Scots agency’s growth role unclear
Regeneration & Renewal
Scotland’s national economic development agency is unable to prove its contribution to the country’s key growth strategy because it uses different performance measurements, a public spending watchdog reported last week.
An Audit Scotland report says the measures that Scottish Enterprise uses to monitor its work are not explicitly linked to the goals of the nation’s competitiveness and productivity strategy. This makes it hard to determine how much the agency has helped the Scottish Executive’s Smart, Successful Scotland strategy, it says.

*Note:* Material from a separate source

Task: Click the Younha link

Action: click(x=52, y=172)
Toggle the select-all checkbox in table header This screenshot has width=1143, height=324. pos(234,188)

While Scottish Enterprise met or exceeded all ten of its performance measures, Audit Scotland says that using these figures in isolation from national economic data provides a limited picture of the agency’s achievements.
‘It is difficult to interpret the figures in any meaningful way; they simply provide a snapshot of activities and outputs at a point in time,’ it says.
The report also raises concerns over the way in which Scottish Enterprise develops, monitors and evaluates its activities. Among a small sample of Scottish Enterprise projects examined by Audit Scotland, the ‘strategic rationale’ for 40 per cent of the schemes was not supported by factual evidence, it says.
As with the performance measures, the report says that the agency’s monitoring tends to focus on its own activities and targets rather than the impact of its work on the Scottish economy.
However, Audit Scotland says that new Scottish Enterprise policies, such as its introduction of a more detailed and consistent appraisal process, should help to address these issues.
Scottish Enterprise chief executive Jack Perry said: ‘Board members now oversee the performance of individual projects, of longer term investments and the broader impact of what we do and how it relates to the performance of the Scottish economy.’ The introduction of consistent monitoring and evaluation criteria in all new project approvals will ensure the agency can effectively prioritise those that will deliver the greatest economic impact for Scotland, he said.
Earlier this month, Scottish Enterprise was forced to cut £70 million worth of projects after it discovered a potential £100 million overspend (R&R, 10 March, p2).
Andy Milne, chief executive of the Scottish Urban Regeneration Forum, said that it is right to focus on how regeneration activities affect deprived people and communities. ‘This can be difficult to measure sometimes but Scottish Enterprise, like most other partners, is moving towards a more outcome-focused approach, and this is to be welcomed,’ he said.